Apart from the above the appellant also furnished the details of the source of source of each of the subscriber/shareholder where it had explained the nature and source of each of the amounts paid by each of such subscriber to the assessee company. It is also seen that a detailed chart was submitted before the AO by the assessee vide letter dated 04.12.2018 which shows the immediate source of funds in the hands of each of the shareholder which enabled them to make the investment in the assessee company. Documentary evidences in support of the availability of such funds in the hands of each of the shareholders were also filed by the assessee during assessment proceedings as well as the present appellate proceedings.
4.4 The copies of explanations and documentary evidences filed by the assessee have been carefully perused and examined by me. It is found as under:
I. All the four subscribers of the assessee company which is an unlisted closely held company are either the existing shareholders or directors or relatives of the directors.
II. The entire amount of subscription has been received by account payee cheques or through RTGS from the bank accounts of each of the subscribers.
III. Each of such subscribers is an income tax assessee and has duly confirmed tha they have made the investment in the assessee company and have also explained the nature and source of funds credited in their respective bank accounts out of which they made the payment for investment in the assessee company.
IV. It is also seen that the exempt income earned by them is fully disclosed and accounted for in their own individual return of income filed by them.
V. A perusal of the explanation filed by the assessee in respect of two subscribers namely Rajesh Gupta HUF and Renu Gupta Shows that the nature and source of funds available with these subscribers out of which investment has been made in the assessee company does not include any exempt income.

Task to carry out
Reproduce the appellate order text starting at "4.4 The copies" and ending at "of the subscribers.", with "subscribers" replaced by "investors".

Items
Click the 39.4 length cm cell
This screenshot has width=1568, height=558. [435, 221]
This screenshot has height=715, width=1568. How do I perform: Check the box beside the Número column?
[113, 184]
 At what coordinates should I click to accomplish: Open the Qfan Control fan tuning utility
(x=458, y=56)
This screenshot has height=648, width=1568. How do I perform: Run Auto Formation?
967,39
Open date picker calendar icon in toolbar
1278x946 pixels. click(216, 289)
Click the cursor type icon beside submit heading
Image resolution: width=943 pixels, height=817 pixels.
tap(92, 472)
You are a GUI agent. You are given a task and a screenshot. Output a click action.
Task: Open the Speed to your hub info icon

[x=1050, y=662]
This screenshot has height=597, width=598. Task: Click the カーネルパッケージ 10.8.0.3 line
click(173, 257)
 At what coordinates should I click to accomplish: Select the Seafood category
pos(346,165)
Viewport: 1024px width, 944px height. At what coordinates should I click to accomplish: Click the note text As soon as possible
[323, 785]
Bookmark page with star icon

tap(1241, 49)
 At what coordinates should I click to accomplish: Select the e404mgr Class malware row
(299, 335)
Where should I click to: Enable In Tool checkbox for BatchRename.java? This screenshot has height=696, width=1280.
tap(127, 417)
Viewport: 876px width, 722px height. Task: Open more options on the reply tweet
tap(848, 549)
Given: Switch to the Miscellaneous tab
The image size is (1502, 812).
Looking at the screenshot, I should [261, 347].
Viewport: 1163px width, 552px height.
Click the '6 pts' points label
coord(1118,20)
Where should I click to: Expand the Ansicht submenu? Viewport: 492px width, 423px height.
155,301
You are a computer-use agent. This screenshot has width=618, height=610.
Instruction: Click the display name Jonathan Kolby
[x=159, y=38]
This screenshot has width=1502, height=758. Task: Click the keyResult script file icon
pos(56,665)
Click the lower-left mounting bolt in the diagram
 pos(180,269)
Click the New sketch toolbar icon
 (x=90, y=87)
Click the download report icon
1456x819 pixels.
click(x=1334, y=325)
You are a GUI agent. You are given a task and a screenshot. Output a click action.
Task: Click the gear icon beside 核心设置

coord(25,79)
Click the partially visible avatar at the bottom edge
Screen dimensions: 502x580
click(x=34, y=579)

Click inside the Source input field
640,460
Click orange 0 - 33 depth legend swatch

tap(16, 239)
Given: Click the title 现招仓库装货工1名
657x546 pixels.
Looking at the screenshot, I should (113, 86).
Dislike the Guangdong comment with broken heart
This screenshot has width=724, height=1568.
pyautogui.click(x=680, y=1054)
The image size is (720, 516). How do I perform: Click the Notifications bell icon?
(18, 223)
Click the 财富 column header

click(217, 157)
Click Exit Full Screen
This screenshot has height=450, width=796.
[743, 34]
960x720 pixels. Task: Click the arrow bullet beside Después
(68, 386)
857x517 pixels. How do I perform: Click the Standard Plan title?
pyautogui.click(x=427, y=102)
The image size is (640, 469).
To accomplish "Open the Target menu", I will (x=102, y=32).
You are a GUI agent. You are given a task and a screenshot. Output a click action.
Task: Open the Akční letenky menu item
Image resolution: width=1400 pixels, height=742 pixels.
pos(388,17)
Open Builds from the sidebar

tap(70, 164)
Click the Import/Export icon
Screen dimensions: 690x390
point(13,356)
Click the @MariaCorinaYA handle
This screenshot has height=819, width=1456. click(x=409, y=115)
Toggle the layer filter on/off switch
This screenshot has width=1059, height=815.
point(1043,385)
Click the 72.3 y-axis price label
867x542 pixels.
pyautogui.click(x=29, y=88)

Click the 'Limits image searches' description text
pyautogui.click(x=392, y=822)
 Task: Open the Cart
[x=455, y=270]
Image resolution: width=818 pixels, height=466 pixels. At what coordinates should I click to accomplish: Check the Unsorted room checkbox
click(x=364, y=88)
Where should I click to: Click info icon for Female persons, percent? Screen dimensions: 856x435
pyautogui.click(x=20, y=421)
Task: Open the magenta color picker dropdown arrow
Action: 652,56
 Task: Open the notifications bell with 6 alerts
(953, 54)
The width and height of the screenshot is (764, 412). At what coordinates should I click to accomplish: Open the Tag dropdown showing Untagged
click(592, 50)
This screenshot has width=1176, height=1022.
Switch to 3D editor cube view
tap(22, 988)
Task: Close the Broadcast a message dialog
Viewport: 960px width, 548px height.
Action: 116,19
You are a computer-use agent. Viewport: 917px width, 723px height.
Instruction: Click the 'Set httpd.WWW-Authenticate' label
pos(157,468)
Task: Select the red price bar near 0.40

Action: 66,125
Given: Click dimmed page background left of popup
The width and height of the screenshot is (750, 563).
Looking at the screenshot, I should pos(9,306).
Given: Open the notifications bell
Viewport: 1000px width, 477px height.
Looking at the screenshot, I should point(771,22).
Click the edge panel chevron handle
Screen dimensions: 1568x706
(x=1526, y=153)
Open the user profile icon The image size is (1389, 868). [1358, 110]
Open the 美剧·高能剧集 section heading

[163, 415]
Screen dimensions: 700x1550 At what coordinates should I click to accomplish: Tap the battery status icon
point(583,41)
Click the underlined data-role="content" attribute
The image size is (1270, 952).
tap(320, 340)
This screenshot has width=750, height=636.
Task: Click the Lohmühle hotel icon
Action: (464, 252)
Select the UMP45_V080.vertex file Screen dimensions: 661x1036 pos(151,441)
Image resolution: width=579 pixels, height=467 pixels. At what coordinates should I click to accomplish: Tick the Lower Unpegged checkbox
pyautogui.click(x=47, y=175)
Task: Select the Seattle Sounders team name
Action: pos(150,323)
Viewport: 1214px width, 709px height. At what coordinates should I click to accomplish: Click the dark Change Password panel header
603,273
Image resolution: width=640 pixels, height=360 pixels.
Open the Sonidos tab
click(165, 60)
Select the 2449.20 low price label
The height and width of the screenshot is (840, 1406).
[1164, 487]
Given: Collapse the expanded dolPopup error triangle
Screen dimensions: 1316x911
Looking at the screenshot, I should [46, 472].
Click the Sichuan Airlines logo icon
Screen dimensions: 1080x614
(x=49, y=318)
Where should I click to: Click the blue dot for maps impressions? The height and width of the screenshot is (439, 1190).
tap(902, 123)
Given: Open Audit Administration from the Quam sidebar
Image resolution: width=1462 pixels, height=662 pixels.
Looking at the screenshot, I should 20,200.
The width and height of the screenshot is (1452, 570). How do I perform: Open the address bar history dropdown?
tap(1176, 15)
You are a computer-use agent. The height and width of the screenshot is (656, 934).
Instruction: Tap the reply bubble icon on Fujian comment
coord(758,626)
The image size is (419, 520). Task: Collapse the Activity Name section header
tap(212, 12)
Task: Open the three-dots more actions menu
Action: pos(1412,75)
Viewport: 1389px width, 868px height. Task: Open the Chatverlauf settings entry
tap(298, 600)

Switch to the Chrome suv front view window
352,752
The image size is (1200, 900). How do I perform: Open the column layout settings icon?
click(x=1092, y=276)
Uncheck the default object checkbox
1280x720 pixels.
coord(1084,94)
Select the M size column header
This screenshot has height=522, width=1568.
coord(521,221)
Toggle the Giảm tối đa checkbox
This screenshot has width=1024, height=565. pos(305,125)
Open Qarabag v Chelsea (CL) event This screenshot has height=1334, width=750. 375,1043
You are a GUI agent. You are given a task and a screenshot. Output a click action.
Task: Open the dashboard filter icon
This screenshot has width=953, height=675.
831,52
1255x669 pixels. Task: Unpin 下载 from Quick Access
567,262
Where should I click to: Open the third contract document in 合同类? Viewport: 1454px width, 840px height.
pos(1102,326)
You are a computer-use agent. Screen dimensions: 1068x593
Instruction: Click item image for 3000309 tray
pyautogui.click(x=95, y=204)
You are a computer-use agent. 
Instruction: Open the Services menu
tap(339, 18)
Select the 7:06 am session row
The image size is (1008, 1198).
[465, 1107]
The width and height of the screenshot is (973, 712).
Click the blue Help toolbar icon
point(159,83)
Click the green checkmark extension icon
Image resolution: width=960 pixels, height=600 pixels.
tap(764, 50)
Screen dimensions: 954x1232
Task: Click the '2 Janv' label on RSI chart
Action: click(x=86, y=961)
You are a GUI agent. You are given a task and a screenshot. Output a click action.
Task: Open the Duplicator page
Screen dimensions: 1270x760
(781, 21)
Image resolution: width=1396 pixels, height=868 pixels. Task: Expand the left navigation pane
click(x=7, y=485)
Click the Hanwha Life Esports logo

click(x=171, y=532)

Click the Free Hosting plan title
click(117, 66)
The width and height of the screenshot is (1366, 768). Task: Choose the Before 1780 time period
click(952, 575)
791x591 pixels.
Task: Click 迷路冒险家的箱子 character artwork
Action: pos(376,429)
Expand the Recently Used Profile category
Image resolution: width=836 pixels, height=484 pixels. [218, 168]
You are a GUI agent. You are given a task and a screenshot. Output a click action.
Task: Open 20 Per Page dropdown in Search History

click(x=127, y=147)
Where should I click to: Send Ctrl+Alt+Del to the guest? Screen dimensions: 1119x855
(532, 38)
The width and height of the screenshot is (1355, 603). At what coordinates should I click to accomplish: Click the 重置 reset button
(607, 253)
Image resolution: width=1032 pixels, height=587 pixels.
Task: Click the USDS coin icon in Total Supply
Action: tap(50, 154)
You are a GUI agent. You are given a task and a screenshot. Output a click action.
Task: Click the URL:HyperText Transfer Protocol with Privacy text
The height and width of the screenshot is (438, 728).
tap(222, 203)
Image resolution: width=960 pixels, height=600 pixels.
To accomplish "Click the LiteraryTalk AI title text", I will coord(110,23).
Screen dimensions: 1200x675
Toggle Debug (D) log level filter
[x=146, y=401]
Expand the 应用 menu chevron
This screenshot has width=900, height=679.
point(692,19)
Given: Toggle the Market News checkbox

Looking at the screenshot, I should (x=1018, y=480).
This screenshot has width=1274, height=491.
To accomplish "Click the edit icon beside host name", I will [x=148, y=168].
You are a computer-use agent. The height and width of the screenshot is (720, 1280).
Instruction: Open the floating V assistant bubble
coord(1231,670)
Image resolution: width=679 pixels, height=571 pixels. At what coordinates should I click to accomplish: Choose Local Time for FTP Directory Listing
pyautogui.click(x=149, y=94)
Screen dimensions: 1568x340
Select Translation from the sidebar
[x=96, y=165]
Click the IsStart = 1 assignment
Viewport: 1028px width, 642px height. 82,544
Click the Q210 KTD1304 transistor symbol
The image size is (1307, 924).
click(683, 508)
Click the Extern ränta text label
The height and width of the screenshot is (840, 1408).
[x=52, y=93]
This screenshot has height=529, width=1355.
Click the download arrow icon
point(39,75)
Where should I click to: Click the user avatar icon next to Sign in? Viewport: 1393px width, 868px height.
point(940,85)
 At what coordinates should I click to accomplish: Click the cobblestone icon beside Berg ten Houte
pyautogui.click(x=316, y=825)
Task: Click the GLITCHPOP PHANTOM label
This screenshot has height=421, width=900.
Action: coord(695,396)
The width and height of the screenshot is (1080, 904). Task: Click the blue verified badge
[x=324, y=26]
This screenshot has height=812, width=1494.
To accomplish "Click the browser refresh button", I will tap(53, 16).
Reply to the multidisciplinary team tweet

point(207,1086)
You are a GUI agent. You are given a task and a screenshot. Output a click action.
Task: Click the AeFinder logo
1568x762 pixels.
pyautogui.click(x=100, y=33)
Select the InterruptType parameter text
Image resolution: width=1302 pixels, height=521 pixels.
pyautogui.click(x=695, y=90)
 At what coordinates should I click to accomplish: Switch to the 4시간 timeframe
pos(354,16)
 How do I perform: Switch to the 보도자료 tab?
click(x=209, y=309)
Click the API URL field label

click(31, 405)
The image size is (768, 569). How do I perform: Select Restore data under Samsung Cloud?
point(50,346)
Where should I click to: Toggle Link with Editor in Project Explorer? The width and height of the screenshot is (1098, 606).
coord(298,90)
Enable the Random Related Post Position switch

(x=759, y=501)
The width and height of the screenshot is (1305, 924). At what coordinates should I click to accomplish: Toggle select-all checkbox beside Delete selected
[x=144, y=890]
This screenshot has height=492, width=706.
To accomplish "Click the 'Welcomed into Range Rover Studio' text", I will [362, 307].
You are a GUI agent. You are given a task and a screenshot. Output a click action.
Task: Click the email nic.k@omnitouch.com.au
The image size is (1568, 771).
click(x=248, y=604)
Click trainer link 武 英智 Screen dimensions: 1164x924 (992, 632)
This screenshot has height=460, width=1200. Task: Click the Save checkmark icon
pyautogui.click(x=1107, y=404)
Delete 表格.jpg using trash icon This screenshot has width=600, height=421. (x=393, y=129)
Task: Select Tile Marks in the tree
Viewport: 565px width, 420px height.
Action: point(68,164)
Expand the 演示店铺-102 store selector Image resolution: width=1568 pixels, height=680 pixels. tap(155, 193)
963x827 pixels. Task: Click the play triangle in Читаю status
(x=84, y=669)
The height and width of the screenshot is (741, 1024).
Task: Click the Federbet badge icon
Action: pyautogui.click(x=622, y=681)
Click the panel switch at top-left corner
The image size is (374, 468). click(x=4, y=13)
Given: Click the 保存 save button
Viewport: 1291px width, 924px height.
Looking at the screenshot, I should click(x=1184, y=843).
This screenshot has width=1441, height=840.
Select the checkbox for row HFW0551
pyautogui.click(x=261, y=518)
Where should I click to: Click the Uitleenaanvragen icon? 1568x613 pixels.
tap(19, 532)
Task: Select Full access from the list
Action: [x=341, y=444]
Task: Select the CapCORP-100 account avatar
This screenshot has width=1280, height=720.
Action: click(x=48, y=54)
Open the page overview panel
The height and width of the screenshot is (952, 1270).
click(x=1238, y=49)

Full output
4.4 The copies of explanations and documentary evidences filed by the assessee have been carefully perused and examined by me. It is found as under:
I. All the four investors of the assessee company which is an unlisted closely held company are either the existing shareholders or directors or relatives of the directors.
II. The entire amount of subscription has been received by account payee cheques or through RTGS from the bank accounts of each of the investors.